Box 11.5 The IFC’s performance standards on environmental and social sustainability on which the Equator Principles are based

  • • Assessment and Management of Environmental and Social Risks and Impacts;
  • • Labour and Working Conditions;
  • • Resource Efficiency and Pollution Prevention;
  • • Community Health, Safety and Security;
  • • Land Acquisition and Involuntary Resettlement;
  • • Biodiversity Conservation and Sustainable Management of Living Natural Resources;
  • • Indigenous Peoples;
  • • Cultural Heritage

Source: IFC, 2012

A recent study commissioned by the United Nations Environment Programme (UNEP) on the adoption and implementation of the EPs by selected financial institutions found that the two major motives of project financiers for adopting the principles have been to (1) increase their reputation and (2) serve as guidelines for risk management strategies (Weber and Acheta, 2016). Another important finding from the study was that the EPs did not effectively change the way environmental and social issues in project finance are assessed nor did they lead to a rejection or modification of projects with regard to their environmental and social impacts. Even more concerning is the finding that in some cases financial institutions that signed up to the EPs did not even comply with their own voluntary guidelines and that most of them did not disclose their projects in reporting, thereby making it near-impossible to assess their social and environmental impacts (Weber and Acheta, 2016).

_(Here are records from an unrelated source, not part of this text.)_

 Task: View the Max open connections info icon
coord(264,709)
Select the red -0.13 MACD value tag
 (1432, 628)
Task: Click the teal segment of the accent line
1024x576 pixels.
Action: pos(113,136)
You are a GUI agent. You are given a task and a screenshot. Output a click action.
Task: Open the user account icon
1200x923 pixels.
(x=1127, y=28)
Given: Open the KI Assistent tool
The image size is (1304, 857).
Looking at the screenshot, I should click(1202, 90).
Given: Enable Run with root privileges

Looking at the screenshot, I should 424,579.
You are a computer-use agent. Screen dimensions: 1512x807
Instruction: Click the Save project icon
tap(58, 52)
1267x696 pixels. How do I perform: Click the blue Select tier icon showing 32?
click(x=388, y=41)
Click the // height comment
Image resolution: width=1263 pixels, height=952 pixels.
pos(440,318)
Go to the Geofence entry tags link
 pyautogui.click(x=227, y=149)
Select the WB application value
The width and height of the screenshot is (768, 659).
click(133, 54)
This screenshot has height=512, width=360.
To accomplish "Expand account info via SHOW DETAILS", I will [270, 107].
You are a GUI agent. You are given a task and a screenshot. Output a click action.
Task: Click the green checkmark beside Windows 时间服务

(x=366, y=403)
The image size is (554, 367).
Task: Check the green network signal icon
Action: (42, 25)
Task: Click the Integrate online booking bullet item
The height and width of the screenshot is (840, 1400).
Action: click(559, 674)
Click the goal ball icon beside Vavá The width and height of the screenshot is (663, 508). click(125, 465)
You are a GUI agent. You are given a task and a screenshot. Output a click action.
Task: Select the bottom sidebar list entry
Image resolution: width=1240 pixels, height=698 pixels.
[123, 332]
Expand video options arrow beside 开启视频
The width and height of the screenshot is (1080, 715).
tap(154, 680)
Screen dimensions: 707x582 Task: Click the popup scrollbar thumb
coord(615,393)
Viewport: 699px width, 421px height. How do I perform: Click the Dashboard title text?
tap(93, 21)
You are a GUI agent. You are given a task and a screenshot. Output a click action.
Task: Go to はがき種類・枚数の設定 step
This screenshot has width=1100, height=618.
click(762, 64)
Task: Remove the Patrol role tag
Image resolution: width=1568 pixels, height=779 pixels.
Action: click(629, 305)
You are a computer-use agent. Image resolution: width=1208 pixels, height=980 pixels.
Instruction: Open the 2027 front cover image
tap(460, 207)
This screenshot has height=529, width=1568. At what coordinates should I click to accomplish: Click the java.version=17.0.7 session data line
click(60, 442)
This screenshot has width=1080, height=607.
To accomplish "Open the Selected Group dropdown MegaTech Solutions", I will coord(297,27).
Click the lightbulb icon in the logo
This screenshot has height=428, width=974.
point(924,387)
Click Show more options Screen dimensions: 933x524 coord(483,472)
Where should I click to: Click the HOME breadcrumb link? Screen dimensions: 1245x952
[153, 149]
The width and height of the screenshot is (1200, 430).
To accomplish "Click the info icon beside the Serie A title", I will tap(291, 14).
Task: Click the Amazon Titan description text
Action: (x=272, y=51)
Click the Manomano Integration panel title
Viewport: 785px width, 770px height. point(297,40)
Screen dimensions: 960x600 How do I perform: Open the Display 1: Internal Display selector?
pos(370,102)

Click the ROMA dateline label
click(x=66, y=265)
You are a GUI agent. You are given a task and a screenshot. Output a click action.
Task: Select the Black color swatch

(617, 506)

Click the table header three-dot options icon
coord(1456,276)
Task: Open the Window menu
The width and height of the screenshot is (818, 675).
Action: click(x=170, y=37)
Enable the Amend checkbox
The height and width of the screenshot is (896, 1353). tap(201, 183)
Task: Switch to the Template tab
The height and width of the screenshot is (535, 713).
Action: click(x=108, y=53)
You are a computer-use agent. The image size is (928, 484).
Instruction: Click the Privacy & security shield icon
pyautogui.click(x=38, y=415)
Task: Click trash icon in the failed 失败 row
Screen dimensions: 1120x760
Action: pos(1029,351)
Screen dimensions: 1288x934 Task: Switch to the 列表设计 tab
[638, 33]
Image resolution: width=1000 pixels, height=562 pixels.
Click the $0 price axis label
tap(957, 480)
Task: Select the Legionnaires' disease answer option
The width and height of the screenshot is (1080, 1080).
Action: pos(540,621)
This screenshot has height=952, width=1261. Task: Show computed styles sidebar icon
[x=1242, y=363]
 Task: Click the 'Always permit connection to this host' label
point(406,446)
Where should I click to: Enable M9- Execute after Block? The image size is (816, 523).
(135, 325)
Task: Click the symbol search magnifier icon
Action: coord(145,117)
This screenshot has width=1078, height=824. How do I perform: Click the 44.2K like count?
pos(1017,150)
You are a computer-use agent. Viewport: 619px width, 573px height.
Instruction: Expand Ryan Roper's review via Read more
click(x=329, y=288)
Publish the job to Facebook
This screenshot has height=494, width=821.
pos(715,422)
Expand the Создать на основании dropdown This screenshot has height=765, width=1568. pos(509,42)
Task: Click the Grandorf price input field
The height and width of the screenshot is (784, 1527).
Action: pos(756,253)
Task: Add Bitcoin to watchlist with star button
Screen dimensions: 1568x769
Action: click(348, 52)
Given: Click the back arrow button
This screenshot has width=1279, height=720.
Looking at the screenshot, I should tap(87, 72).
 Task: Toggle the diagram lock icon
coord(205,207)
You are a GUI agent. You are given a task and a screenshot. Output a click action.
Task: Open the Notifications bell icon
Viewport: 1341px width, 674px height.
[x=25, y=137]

Some critics have advocated for independent external assurance of financial institutions’ EP disclosures rather than just self-reporting (Maeve and Chen, 2010). It has also been proposed that the EPs implement enforcement mechanisms that could include monetary fines or exclusion from the EP association, if members do not comply with some of the principles (Weber and Acheta, 2016). With regard to land acquisition and involuntary resettlement, EP member institutions could be obligated to disclose the alternatives they explored and why these were not selected. In the meantime, stakeholder pressure through media reporting, independent research and NGO advocacy appears to be the most promising way to hold financial institutions accountable for their project impacts, as they face considerable reputational risk if they do not comply with the social and environmental safeguard principles they have committed to.